Photo by Gabriella Clare Marino on Unsplash

Faith and Online Shopping

Over the weekend, with a gallon of paint and some help from Amazon, I updated one of my kiddos’ bedrooms. It had been a while. A bright orange wall is cool when you’re five, but ten years later it’s just obnoxious.

I had so much fun! I gave this kiddo four color options, washed an absurd amount of laundry in order to actually get to each wall, and listened to the Twins win while feeling quite victorious myself.

Bedroom updates are a quick click away with two-day-ish delivery in these parts of the world. And quick is ideal. We are busy people, shuffling from one busy day to the next. Who has time to go into a store and touch the fabric and look closely at the colors? Who has time to read a care tag to see where the item was made and look into whether the human beings making the item were treated fairly? Why bother when Amazon is so quick?

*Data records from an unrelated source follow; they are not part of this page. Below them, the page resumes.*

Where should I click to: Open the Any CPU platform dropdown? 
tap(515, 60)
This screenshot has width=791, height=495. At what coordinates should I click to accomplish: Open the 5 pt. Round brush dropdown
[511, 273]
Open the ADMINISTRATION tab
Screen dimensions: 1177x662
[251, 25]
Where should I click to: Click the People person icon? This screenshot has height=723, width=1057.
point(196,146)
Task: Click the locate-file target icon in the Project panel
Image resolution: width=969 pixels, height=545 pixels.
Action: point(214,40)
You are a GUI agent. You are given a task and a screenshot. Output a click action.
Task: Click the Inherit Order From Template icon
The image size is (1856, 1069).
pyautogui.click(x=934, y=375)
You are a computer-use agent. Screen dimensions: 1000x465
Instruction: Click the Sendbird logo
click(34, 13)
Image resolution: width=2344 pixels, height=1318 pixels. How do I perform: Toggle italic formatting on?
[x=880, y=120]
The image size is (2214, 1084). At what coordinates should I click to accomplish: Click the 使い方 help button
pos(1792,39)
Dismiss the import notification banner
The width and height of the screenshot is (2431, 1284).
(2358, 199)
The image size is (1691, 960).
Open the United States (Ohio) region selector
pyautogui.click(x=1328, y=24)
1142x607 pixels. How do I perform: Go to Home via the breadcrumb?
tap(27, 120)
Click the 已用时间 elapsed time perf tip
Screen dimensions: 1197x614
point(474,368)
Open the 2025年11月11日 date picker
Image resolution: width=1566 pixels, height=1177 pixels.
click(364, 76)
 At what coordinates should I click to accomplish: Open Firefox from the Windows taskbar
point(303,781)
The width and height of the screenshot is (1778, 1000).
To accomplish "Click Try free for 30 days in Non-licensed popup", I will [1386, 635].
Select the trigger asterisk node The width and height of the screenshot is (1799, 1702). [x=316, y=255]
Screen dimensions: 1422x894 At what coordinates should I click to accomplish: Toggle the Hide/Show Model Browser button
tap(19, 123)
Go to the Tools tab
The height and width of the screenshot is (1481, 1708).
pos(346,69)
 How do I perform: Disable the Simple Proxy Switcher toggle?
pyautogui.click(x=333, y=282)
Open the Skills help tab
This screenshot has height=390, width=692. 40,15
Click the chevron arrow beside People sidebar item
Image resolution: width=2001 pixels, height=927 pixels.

I questioned my own Amazon usage while listening to a Tsh Oxenreider podcast episode called “Making Things.” She makes a great argument for the importance of creating rather than going into autopilot and buying something new, even though it’s faster.

She also said something that was common practice perhaps before online shopping: When something breaks, try to fix it instead of immediately replacing it. I remembered this when the end of my old, small Pampered Chef spatula kept sliding off yesterday. “I’ll buy a new one,” I said to Marcus. “Or you could just glue it,” he suggested. He hadn’t even listened to the podcast! Anointed with super glue, the broken spatula has been made whole again, which required less time than scrolling and clicking.

The book “Being Consumed: Economics and Christian Desire” also has me reflecting on my online shopping practices. Quick clicks often leave no time to consider whose hands did the work of creating. Were those hands treated well? Were they hands that belong to a child? What was the cost of my quick (often cheap) click?

I appreciate the efficiency of online shopping, as well as the variety. I do not want to live without it.

This would take time, but what if shopping also became a way to practice your faith?

  • Pray for the creators of what you wear and use.
  • Dig deeper for more ethical or fair trade options.

These ideas require slowing down, an un-American suggestion. And these ideas might limit your options, also un-American. However, you might remember there is a human being on the other end of each and every thing you consume, and God has an opinion about that.

Before I rushed ahead and ordered cool wall hangings for my kid’s room, I realized I was carelessly clicking. Chances are I could make something cheaper, although probably not as cool. I would just need to slow down and think about it first, which I am.